Concrètement, lorsqu'un automobiliste est flashé par un radar automatique pour excès de vitesse ou feu rouge grillé, les autorités devraient pouvoir vérifier au passage si le véhicule est bien assuré puis sanctionner le conducteur en cas de défaut d'assurance. Jusqu'à présent, les forces de l'ordre doivent détecter les certificats d'assurance des véhicules au cas par cas lors de contrôles aléatoires ou pour infraction flagrante.

Un enjeu de sécurité routière

Un véhicule non-assuré représente un danger pour les piétons et automobilistes que le conducteur pourrait accidenter. Sans assurance, il devient rapidement difficile de palier la facture des dommages causés, qu'ils soient matériels ou surtout corporels.

Le seul contrôle des véhicules en infraction permettrait de cibler les conducteurs les plus à risques et les plus à même de ne pas être assurés. «La part des non-assurés dans les accidents mortels est surreprésentée par rapport à ce qu'elle est au sein des véhicules en circulation, affirme Guillaume Clerc, responsable information du Fonds. Alors qu'on estime à seulement 2% le nombre de véhicules circulant sans assurance en France, 10% des accidents corporels survenus en 2014 sont causés par des personnes non-assurées ou en délit de fuite.» Quelque 28.000 dossiers de ce type ont dû être traités l'an dernier, un chiffre en hausse de plus de 30% par rapport à 2008. Le défaut d'assurance du conducteur est responsable d'un délit de fuite sur dix, selon les estimations du FGAO.

Le ministère de l'Intérieur planche actuellement sur le projet, indique une source proche du dossier. Si sa mise en place est bien prévue, aucun calendrier n'a pour l'instant été avancé par la place Beauvau. Bernard Cazeneuve a affirmé vouloir «agir contre le défaut d'assurance en se donnant les moyens techniques de vérifier l'adéquation entre les véhicules assurés et les véhicules immatriculés», mesure numéro 19 sur 26 d'un plan pour la sécurité routière dévoilé en janvier dernier par le ministre.

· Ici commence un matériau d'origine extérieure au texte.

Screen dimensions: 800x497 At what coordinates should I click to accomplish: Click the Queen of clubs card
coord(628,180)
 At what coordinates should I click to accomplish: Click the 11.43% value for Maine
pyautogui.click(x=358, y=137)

Dans l'intérêt des compagnies d'assurance

Reste à savoir si les assureurs accepteront de partager leur fichiers clients. «C'est dans leur intérêt», justifie l'Inspection générale de l'administration. D'un point de vue économique, la mise en place de ce système motiverait «un certain nombre de personnes à s'assurer, ne serait-ce que par la communication sur le risque accru de sanction en la matière», rapporte Nextinpact citant le rapport. Le Fonds permet de financer l'indemnité due à une victime lorsqu'elle ne peut pas être obtenue de la part du conducteur sans assurance car trop importante. Or, les sociétés d'assurance financent le fonds de garantie via les primes de leurs clients. Deux arguments de taille de nature à faire pencher la balance en faveur du soutien des compagnies au projet.

Quant aux questions de confidentialité, les pro-assurances balaient les critiques. «C'est un véhicule qui est immatriculé, pas une personne, rappelle l'un d'eux. Les fichiers peuvent donc rester anonymes.» Autre possibilité: les assurances pourraient aussi collaborer avec les autorités en indiquant, sur interrogation au cas par cas, si le véhicule est assuré ou non.

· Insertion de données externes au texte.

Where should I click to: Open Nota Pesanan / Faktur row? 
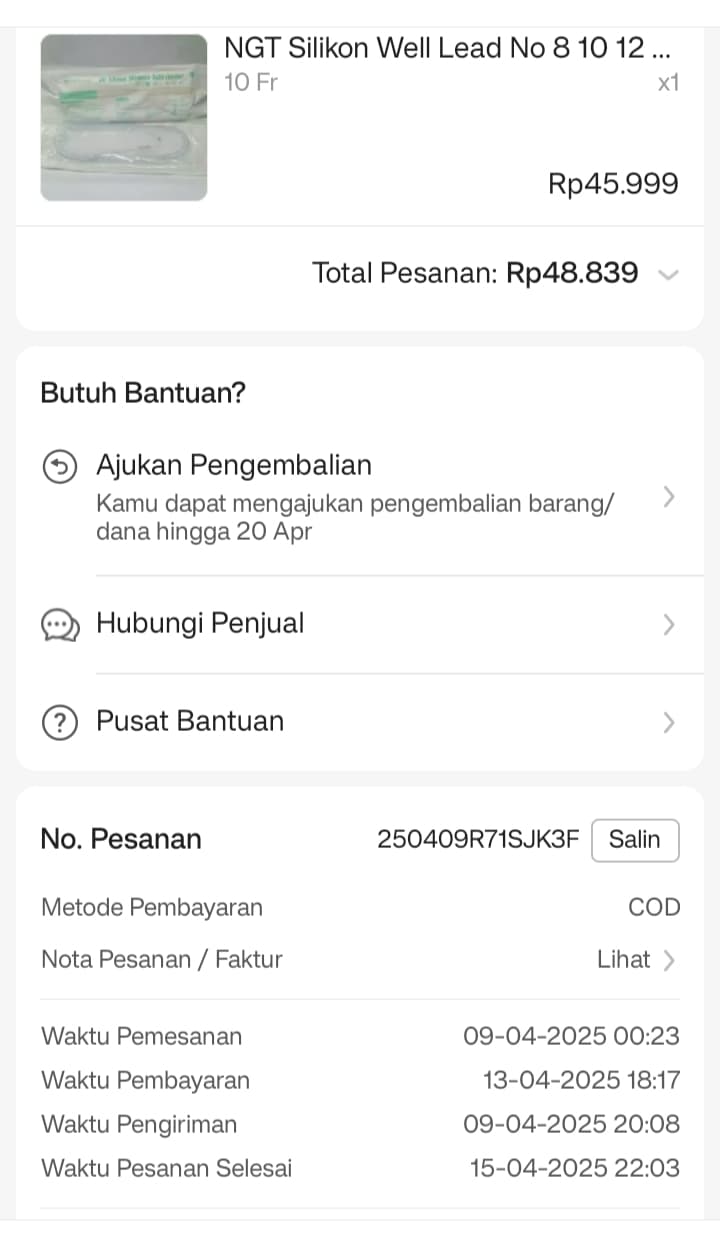[162, 960]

La conduite sans assurance est notamment due à une méconnaissance des risques encourus. «Les gens ne se rendent pas compte», explique un assureur. Le risque pour ces conducteurs est d'avoir des centaines de milliers d'euros à rembourser durant toute leur vie. Un fléau qui concerne surtout les jeunes. Deux tiers des conducteurs roulant sans assurance ont moins de 35 ans. Rouler sans assurance est passible d'une amende de 3750 euros et de suspension du permis avec confiscation du véhicule.